HALIFAX – A South Shore man made a surprising discovery on Wednesday morning when he found what is believed to be a meteorite in the bottom of his sock drawer. Experts believe it to be a fragment of a much larger meteorite that was found in the area after it crashed down from the sky years before.
Alan Thorndike, a retired postal worker from Bridgewater, said as soon as he recovered from the shock of finding the piece, he called the authorities immediately. Thorndike, who lives alone and has never been married, says he doesn’t know how the small space rock came to be among his foot garb, thirty years after it struck the earth.
The earlier event, which happened in 1987, was much talked about at the time because of the blinding streak across the night sky, the sonic boom, the subsequent explosion and bus-sized crater that it yielded. Roger Arneson, a scientist from Ottawa who headed up the investigation of the site back then, said that his team of meteoriticists removed a thirty-six pound meteorite from the crater.

************

# Do this
Carry on the news story about the meteorite fragment found in a sock drawer, starting after its final sentence. The material that comes next has no connection to the meteorite story.

# Stored data
************

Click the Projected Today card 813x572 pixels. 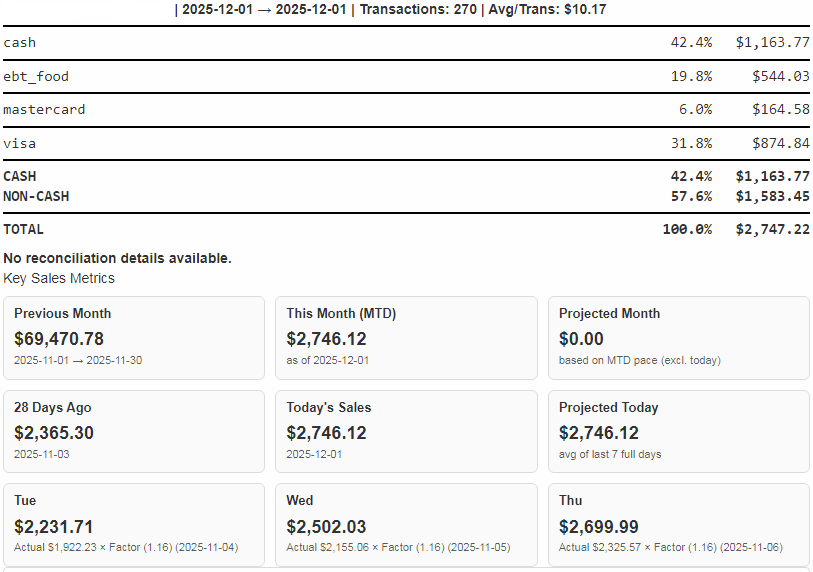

************

# Written answer
“There was one large chunk of mesosiderite there, and a few small bits of it around the edges” he said. “And we’re sure we got them all before we packed up and left. Also, no one could have gotten in and out of the site at the time because we had it sealed off as tight as a jar of dill pickles.”
Alan Thorndike said he recalled the 1987 event vividly.
“Oh sure, I remember it like yesterday. The thing blasted a big hole down there between Lunenburg and Mahone Bay. At first people around here thought it was a UFO. We even had the guys from NORAD snooping around.”
He also had a possible explanation for the strange find in his house this week.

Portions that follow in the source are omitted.